Le spectacle est donc une sorte de métaphore, d’allégorie de cette situation de vie. Celle d’un « Être » plongé dans le vide, coincé entre un passé traumatisant et un futur angoissant. Cette vision rappelle beaucoup les héros de la tragédie antique, en proie à leur insupportable destinée.

JEANNE
À propos de ce que vous évoquiez plus haut, sur la psychologie dans le théâtre, peut-être vous ai-je mal compris mais je m'imagine que cela peut faire référence à un jeu qui soit trop "chargé", peut-être même trop empreint d'un lien réducteur entre les émotions que nous traversons dans la vie et leur traduction scénique. En ce qui me concerne, je ne suis pas contre un jeu qui soit complexe, psychologiquement parlant. J'ai d'ailleurs toujours apprécié de voir un comédien ou une comédienne qui pense sur scène, au sens où les pensées qui le ou la traversent me sont perceptibles, bien qu'inaccessibles. Ce qui peut me manquer, en revanche, c'est lorsque le corps est absent, qu'il a été évacué du travail scénique, et que les sensations physiques qui soutiennent parfois une pensée soient reléguées à un plan lointain. Je n'ai pas eu cette sensation devant votre spectacle. Au contraire, il me semblait que votre présence physique, votre énergie, étaient au diapason des mots que vous nous adressiez. Est-ce que le travail du corps est un élément conscient de votre pratique, ou serait-ce quelque chose de spécifique à cette création, peut-être en lien avec l'état d'hypnose que vous traversez lors de la représentation ?

VALERIO
C’est intéressant de parler du corps, dans un spectacle comme Prélude et fin, où il n’y a presque pas de corps.
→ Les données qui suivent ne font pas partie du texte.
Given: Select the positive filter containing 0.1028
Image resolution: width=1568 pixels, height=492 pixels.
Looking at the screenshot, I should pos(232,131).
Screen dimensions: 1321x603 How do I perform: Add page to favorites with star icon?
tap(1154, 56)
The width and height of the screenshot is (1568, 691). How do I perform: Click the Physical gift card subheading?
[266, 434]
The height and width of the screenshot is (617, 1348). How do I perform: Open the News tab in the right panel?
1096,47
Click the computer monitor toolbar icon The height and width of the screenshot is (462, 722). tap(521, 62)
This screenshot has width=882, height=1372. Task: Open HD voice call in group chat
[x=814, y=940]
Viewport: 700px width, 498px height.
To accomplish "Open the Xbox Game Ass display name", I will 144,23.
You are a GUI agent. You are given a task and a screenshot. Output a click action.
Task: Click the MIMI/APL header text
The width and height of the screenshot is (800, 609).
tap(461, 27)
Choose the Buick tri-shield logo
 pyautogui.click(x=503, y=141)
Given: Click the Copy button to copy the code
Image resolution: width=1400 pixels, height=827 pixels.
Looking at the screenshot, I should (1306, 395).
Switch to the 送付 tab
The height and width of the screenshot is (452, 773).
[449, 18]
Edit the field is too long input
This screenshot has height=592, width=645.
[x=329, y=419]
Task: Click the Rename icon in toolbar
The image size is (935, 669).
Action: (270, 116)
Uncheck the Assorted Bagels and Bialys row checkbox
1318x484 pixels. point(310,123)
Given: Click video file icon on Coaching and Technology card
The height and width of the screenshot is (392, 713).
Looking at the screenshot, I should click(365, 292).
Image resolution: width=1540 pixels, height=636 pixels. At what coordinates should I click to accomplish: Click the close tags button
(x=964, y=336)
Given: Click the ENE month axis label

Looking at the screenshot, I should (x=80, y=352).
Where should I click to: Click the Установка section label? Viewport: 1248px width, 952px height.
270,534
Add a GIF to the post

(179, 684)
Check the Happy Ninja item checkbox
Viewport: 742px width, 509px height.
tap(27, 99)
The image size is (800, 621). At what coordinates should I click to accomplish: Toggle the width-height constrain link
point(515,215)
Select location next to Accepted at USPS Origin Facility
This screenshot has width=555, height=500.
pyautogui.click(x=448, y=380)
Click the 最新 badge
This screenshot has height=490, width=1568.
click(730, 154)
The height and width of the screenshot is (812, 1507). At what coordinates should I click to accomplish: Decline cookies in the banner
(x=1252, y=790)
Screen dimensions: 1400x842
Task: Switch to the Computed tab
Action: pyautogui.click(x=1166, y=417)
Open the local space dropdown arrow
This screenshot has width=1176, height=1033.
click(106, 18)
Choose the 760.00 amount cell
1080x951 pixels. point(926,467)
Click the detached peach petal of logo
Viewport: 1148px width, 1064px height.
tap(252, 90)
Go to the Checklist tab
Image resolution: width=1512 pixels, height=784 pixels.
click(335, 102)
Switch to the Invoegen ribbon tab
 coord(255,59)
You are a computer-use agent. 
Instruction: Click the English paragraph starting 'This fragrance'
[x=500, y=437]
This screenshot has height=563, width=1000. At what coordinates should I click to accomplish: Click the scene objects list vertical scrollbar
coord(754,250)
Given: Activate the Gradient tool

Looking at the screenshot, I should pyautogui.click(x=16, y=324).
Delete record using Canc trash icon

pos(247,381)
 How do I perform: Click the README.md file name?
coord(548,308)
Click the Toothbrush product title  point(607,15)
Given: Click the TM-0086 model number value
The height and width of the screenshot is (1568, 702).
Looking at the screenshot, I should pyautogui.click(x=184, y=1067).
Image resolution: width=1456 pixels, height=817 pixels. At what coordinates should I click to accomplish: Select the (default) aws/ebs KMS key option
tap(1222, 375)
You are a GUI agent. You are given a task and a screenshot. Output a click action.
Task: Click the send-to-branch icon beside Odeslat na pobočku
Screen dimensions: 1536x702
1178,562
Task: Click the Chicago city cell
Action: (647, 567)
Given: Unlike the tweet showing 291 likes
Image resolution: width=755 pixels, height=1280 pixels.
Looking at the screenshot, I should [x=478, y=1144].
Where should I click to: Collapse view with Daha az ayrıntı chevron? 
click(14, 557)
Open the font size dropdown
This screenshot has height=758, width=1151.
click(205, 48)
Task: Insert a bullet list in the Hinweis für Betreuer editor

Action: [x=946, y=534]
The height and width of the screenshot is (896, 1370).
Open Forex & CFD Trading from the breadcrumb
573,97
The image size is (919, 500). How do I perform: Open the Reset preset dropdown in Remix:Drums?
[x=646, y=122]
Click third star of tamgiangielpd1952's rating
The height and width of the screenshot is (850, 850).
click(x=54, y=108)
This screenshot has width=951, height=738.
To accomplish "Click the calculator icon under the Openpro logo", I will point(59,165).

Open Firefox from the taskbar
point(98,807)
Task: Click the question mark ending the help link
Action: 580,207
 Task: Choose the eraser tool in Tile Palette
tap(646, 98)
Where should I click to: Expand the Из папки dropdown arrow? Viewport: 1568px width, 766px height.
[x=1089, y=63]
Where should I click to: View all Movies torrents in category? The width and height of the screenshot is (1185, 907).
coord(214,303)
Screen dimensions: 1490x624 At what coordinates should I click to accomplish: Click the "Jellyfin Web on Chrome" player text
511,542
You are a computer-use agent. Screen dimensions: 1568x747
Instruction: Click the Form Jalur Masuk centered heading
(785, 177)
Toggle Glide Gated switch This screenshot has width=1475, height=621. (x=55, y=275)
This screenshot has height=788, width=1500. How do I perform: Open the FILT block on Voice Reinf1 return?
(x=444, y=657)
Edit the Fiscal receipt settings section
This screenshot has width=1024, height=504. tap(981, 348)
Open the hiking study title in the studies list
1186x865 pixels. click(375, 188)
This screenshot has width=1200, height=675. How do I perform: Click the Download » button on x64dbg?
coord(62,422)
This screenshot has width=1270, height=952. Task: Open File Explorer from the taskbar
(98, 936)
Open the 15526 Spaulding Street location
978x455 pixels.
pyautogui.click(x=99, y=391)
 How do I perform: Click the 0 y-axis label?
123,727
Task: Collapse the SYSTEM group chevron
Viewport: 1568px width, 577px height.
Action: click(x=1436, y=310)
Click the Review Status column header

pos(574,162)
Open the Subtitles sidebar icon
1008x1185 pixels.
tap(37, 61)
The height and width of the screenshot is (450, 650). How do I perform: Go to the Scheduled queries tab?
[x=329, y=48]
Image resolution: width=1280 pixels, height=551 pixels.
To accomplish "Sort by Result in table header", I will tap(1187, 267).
Mais oui, faire disparaître le corps, c’est aussi une façon d’en parler. Une des thématiques principales du spectacle est la « présence - absence ». Dans le spectacle, on parle de fantômes, de la présence insistante du passé dans notre présent. Les émotions, les angoisses sont elles aussi des sensations physiques, malgré leur immatérialité. L’hypnose y est aussi une présence absente. La mort aussi bien sûr.
Dans le spectacle, on ne bouge presque pas, mais on questionne en permanence le chemin de la vie. Barbara Schlittler ponctue d’ailleurs la pièce par des réflexions sur la marche: comment un corps se déplace dans un espace, mais aussi comment un espace résonne dans un corps.

JEANNE
À propos de l'état d'hypnose, je serais intéressée de savoir dans quelle mesure cette partie du spectacle est réalisée en pleine conscience. Seriez-vous d'accord de partager les sensations éprouvées et à quel point il vous est possible de ne pas vous perdre dans la dramaturgie préétablie ?

VALERIO
Cette question est revenue presque tous les jours ! Beaucoup ont d’ailleurs pensé que nous faisions semblant d’être en état d’hypnose. Non, on ne fait pas semblant. On entre vraiment en transe hypnotique.
Il y aurait beaucoup à dire sur l’importance de l’hypnose dans le processus créatif de ce spectacle... En tous cas, il est important de savoir qu’on ne perd pas connaissance durant l’état hypnotique. Notre conscience reste éveillée. On peut donc sans problèmes, jouer, réciter un texte, faire de la musique, danser, etc.
Ce qui est intéressant, lorsqu'on joue en état d’hypnose, c’est qu’on ressent une sorte de désinhibition. La petite voix qui nous accompagne toujours, qui nous surveille, qui nous dit si c’était bien ou pas, qui commente nos actions, disparaît. On a une meilleure connexion entre nos émotions et notre pensée. On ressent beaucoup plus. C’est très intéressant comme acteur.ice d’explorer cet état.




Merci à Valerio, et au reste de la compagnie, d'avoir bien voulu entrer dans cet espace.